● PROVIDED RECORDS

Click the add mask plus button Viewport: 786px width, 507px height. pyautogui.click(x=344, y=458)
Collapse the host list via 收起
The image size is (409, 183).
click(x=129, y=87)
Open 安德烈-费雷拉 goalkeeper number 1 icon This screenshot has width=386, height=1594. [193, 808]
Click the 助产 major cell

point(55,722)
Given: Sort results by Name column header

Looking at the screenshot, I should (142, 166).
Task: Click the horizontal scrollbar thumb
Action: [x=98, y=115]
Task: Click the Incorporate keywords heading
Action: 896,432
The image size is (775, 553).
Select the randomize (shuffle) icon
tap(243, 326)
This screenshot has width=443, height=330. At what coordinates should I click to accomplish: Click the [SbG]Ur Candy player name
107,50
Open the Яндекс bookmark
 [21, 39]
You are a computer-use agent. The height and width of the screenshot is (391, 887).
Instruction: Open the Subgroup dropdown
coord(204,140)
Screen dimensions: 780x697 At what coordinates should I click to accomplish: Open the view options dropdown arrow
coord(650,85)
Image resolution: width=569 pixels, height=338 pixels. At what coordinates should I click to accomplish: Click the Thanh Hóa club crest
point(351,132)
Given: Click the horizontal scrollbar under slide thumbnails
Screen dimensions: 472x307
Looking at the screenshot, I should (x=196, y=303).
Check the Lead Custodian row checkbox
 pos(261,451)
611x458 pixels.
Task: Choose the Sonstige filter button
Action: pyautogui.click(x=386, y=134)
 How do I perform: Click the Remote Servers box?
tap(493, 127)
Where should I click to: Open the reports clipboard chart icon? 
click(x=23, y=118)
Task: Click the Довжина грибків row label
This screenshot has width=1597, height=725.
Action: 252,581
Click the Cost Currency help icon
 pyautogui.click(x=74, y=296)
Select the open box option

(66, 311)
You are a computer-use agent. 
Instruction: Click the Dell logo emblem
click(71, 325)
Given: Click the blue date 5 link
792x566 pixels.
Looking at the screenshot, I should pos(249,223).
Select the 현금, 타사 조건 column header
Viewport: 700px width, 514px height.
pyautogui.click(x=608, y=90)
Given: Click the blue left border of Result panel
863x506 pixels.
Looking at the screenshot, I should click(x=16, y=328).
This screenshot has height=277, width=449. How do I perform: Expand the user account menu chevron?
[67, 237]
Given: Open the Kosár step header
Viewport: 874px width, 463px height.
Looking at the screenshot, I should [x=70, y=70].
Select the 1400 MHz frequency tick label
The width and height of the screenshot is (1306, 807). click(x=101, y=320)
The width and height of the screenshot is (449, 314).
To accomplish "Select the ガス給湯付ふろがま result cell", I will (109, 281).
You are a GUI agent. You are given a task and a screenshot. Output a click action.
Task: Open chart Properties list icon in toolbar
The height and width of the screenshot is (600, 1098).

● WHAT THE EXERCISE ASKS
Your answer should be the whole listing above, repeated exactly as it appears.

● REPLY TO THE TASK
Click the add mask plus button Viewport: 786px width, 507px height. pyautogui.click(x=344, y=458)
Collapse the host list via 收起
The image size is (409, 183).
click(x=129, y=87)
Open 安德烈-费雷拉 goalkeeper number 1 icon This screenshot has width=386, height=1594. [193, 808]
Click the 助产 major cell

point(55,722)
Given: Sort results by Name column header

Looking at the screenshot, I should (142, 166).
Task: Click the horizontal scrollbar thumb
Action: [x=98, y=115]
Task: Click the Incorporate keywords heading
Action: 896,432
The image size is (775, 553).
Select the randomize (shuffle) icon
tap(243, 326)
This screenshot has width=443, height=330. At what coordinates should I click to accomplish: Click the [SbG]Ur Candy player name
107,50
Open the Яндекс bookmark
 [21, 39]
You are a computer-use agent. The height and width of the screenshot is (391, 887).
Instruction: Open the Subgroup dropdown
coord(204,140)
Screen dimensions: 780x697 At what coordinates should I click to accomplish: Open the view options dropdown arrow
coord(650,85)
Image resolution: width=569 pixels, height=338 pixels. At what coordinates should I click to accomplish: Click the Thanh Hóa club crest
point(351,132)
Given: Click the horizontal scrollbar under slide thumbnails
Screen dimensions: 472x307
Looking at the screenshot, I should (x=196, y=303).
Check the Lead Custodian row checkbox
 pos(261,451)
611x458 pixels.
Task: Choose the Sonstige filter button
Action: pyautogui.click(x=386, y=134)
 How do I perform: Click the Remote Servers box?
tap(493, 127)
Where should I click to: Open the reports clipboard chart icon? 
click(x=23, y=118)
Task: Click the Довжина грибків row label
This screenshot has width=1597, height=725.
Action: 252,581
Click the Cost Currency help icon
 pyautogui.click(x=74, y=296)
Select the open box option

(66, 311)
You are a computer-use agent. 
Instruction: Click the Dell logo emblem
click(71, 325)
Given: Click the blue date 5 link
792x566 pixels.
Looking at the screenshot, I should pos(249,223).
Select the 현금, 타사 조건 column header
Viewport: 700px width, 514px height.
pyautogui.click(x=608, y=90)
Given: Click the blue left border of Result panel
863x506 pixels.
Looking at the screenshot, I should click(x=16, y=328).
This screenshot has height=277, width=449. How do I perform: Expand the user account menu chevron?
[67, 237]
Given: Open the Kosár step header
Viewport: 874px width, 463px height.
Looking at the screenshot, I should [x=70, y=70].
Select the 1400 MHz frequency tick label
The width and height of the screenshot is (1306, 807). click(x=101, y=320)
The width and height of the screenshot is (449, 314).
To accomplish "Select the ガス給湯付ふろがま result cell", I will (109, 281).
You are a GUI agent. You are given a task and a screenshot. Output a click action.
Task: Open chart Properties list icon in toolbar
The height and width of the screenshot is (600, 1098).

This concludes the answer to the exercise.